[Start Record excerpts]

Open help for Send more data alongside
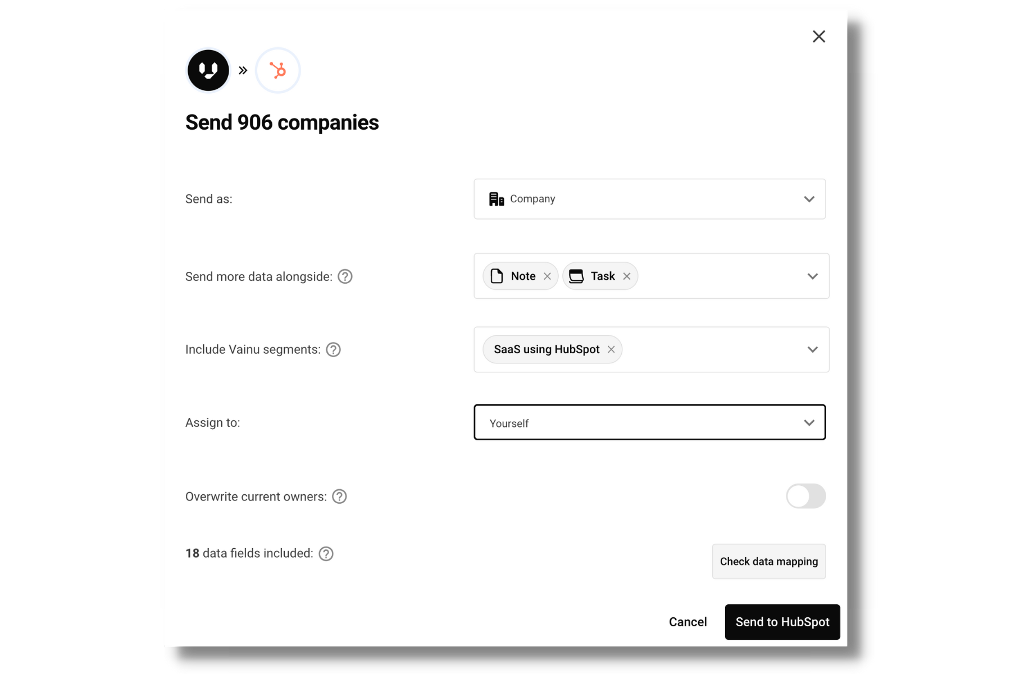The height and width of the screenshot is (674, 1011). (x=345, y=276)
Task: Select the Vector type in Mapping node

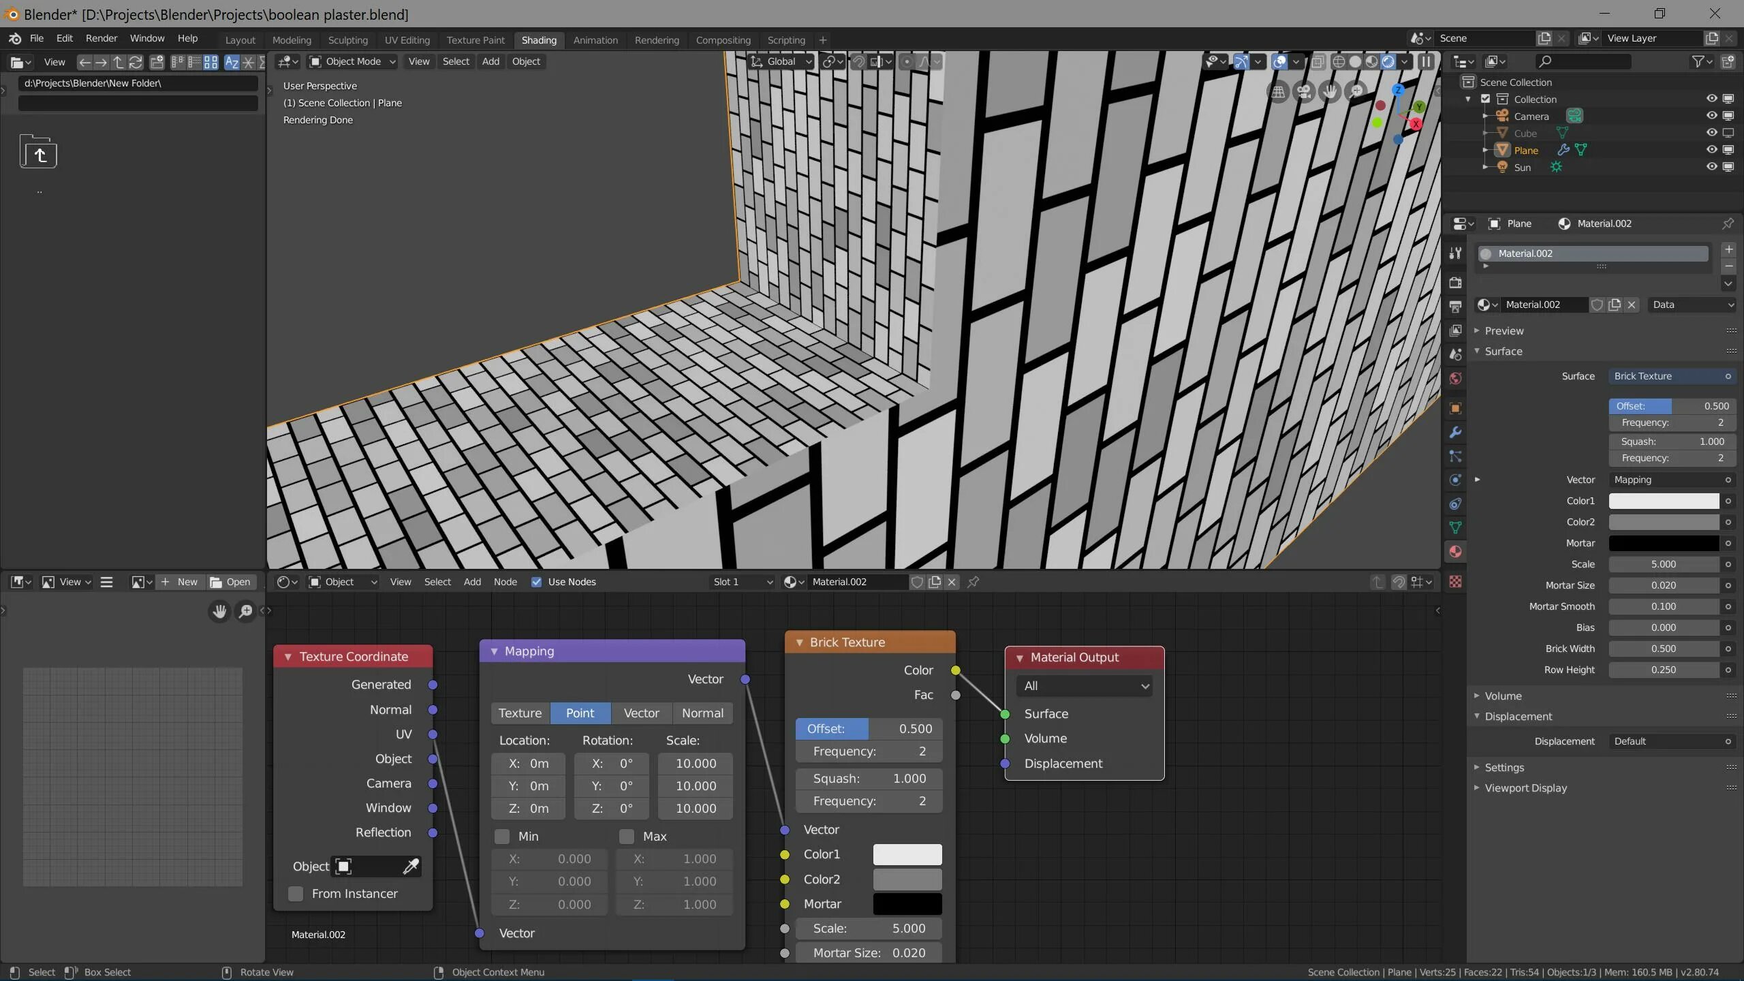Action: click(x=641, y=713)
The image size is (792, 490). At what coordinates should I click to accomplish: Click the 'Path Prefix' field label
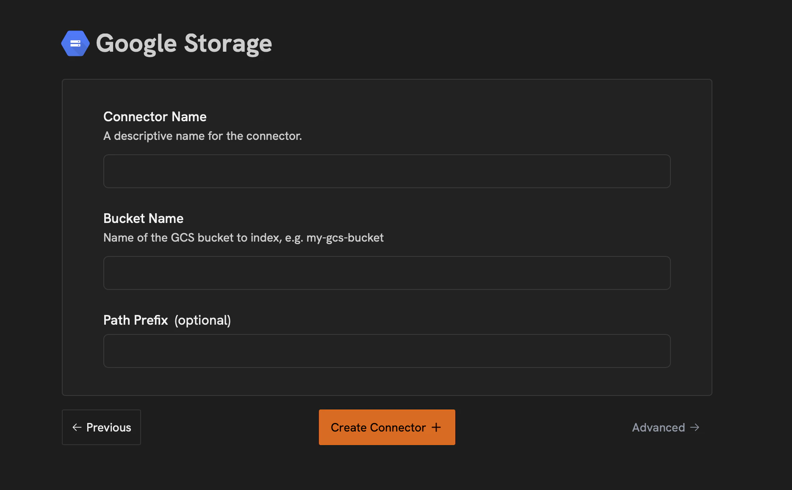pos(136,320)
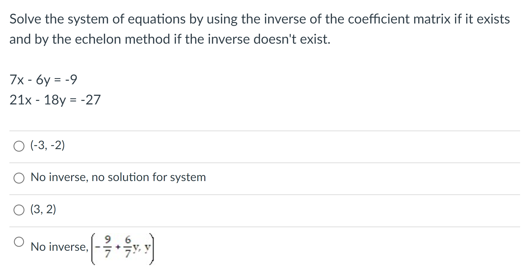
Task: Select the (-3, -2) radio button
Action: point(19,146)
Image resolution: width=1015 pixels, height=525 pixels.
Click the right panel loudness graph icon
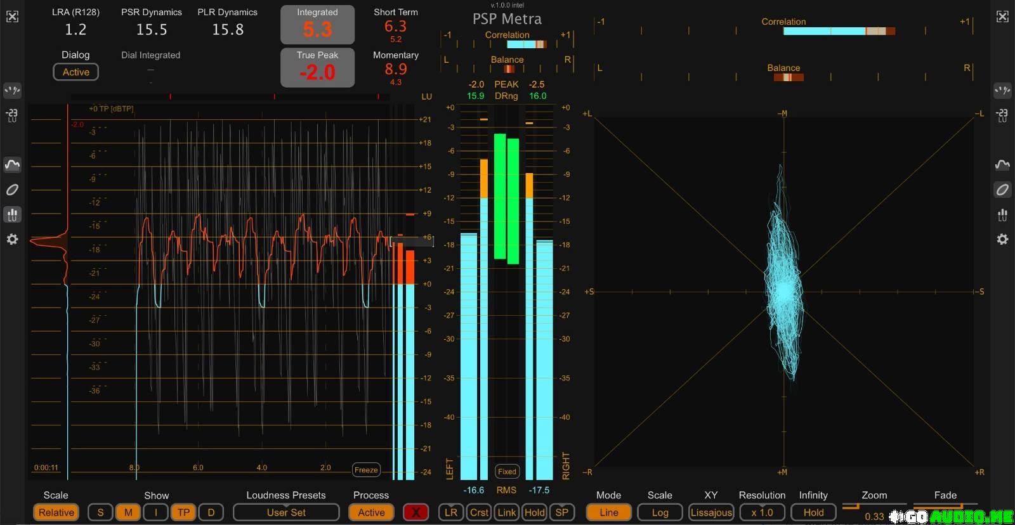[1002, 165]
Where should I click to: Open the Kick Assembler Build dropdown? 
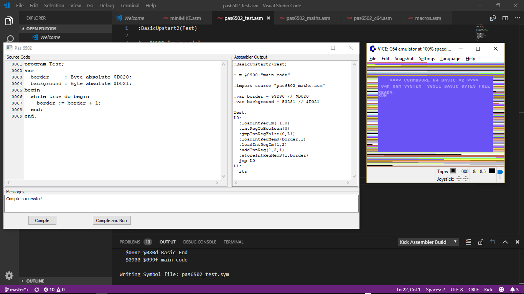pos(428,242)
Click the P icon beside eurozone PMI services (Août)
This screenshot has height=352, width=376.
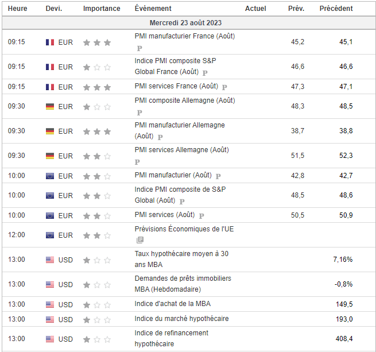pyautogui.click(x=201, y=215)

[End Record excerpts]

# Challenge
Retype all of the material above line for line, leaving out the pictures.

# Exercise response
Open help for Send more data alongside
The height and width of the screenshot is (674, 1011). (x=345, y=276)
Task: Select the Vector type in Mapping node

Action: click(x=641, y=713)
The image size is (792, 490). At what coordinates should I click to accomplish: Click the 'Path Prefix' field label
pos(136,320)
Task: Select the (-3, -2) radio button
Action: point(19,146)
Image resolution: width=1015 pixels, height=525 pixels.
Click the right panel loudness graph icon
[1002, 165]
Where should I click to: Open the Kick Assembler Build dropdown? 
pos(428,242)
Click the P icon beside eurozone PMI services (Août)
This screenshot has height=352, width=376.
pyautogui.click(x=201, y=215)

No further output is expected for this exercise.